When I got back from the Dominican Republic, all I wanted to do was escape again. Overwhelmed was putting it lightly. My brain was back to reality, but reality hadn’t set in. I was spacey, tired, sad, sleepy, confused, empty, guilty, giddy, happy, and nervous all rolled into one. My head hurt a little, but my brain couldn’t comprehend that pain. It was too distracted. Everyone wanted to know what I did there, how was it?, and no, beyond the bug bites and sunburn! Beach, a couple excursions, I said to some. I left out the buffets and unlimited drinks to some others. All I wanted to do was find out how the Orchestra was doing since he went. Am I allowed to feel giddy and happy in the midst of him being gone? I didn’t know then and I still don’t know now.

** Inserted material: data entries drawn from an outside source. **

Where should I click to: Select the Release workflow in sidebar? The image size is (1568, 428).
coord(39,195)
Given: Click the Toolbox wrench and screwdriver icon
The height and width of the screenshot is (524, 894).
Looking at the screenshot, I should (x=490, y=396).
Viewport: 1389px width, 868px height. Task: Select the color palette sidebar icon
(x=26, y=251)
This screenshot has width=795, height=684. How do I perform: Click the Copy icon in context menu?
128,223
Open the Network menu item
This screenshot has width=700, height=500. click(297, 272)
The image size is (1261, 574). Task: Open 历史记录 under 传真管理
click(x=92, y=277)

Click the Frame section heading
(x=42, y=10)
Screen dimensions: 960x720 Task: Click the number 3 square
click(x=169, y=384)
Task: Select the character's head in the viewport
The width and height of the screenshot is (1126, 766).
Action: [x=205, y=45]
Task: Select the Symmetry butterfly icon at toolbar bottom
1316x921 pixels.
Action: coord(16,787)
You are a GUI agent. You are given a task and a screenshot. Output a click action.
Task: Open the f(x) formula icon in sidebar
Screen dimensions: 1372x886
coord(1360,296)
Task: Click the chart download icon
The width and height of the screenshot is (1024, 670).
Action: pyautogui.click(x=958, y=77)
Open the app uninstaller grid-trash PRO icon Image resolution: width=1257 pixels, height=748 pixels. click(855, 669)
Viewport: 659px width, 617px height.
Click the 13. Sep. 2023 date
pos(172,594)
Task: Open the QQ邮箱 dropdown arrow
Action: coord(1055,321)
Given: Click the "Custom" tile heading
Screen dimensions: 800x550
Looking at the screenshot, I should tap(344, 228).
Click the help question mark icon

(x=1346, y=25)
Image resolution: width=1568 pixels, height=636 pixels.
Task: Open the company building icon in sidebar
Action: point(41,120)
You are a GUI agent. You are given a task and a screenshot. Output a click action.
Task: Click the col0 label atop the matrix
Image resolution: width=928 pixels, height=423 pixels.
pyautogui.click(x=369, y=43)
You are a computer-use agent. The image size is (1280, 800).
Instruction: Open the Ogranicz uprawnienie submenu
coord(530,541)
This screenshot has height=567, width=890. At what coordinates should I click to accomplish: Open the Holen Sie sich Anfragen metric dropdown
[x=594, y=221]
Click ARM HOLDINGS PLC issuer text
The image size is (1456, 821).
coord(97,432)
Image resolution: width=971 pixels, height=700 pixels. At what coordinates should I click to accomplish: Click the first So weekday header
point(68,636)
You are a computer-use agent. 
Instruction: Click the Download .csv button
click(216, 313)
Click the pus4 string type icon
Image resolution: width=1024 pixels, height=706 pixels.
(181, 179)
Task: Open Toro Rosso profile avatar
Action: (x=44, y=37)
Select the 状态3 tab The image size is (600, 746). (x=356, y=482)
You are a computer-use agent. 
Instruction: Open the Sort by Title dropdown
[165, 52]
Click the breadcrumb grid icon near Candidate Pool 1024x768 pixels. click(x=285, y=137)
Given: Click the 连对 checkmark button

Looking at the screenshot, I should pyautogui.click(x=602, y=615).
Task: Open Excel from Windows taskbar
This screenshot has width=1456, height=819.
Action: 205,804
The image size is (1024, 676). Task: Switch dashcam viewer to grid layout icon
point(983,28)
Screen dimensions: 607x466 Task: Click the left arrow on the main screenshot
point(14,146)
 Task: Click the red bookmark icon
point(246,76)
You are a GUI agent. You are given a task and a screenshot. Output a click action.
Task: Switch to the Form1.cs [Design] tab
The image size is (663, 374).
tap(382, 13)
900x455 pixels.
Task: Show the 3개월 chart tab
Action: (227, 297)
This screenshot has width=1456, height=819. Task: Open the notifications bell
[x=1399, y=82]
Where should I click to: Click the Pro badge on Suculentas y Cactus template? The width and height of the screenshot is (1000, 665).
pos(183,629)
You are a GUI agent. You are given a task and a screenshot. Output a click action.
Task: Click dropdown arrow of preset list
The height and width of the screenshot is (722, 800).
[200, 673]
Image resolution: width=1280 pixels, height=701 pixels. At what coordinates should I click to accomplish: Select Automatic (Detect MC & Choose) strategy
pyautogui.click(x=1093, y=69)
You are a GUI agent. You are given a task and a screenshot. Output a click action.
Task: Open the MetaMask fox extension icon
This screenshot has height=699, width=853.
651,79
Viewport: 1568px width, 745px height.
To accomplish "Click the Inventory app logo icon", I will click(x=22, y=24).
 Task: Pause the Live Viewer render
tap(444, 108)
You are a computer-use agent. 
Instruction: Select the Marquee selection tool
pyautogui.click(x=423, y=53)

There is a tribute for him in his old chair, complete with his trumpet and a picture of him smiling with his dog. It is not the same without him physically present and I want to cry when I see it, only no tears slide down. I see my stand partner tearing up and all I can do is touch her arm lightly. I should hug her, I should say something wise, but I have nothing to offer except for that light touch. I am thinking of the last words I said to him and how I’m still in shock. “Thank you” seems not enough to express my gratitude for his presence, but I’m glad I got the chance to say it. Even one last time, unknowingly.

How unfair life really is, this short living, breathing beast that we must face every single day and yet never know how much longer we have left. It didn’t happen. He’s going to be back when it’s Orchestra time, not band only. It’s just going to be band only for a while. Orchestra welcomes me back, especially the string section, but I just feel guilty I went away to the Caribbean, where the sun and personal heartbreak is eight times stronger than anywhere else, while everyone else was left here to mourn, here to pray, here to have to come up with things to say to his parents, here to visit, and here to suffer in silence together.

Tonight I want to weep in the shower, except all that comes out is an inscrutable sound, like the start of a wail that was cut short by pure grief that wanted to hide. He’s gone and I didn’t say good-bye. I prayed, but I was too cowardly to really say good-bye. I have already gone through too much and I can’t go through another one. My brain is twisted. I am happy for the progression of my personal life, even though I’m afraid to really talk about it. This feeling mixed with loss is a confusing mess of emotions, an amalgam of fears I can’t chase away no matter how hard I go to work.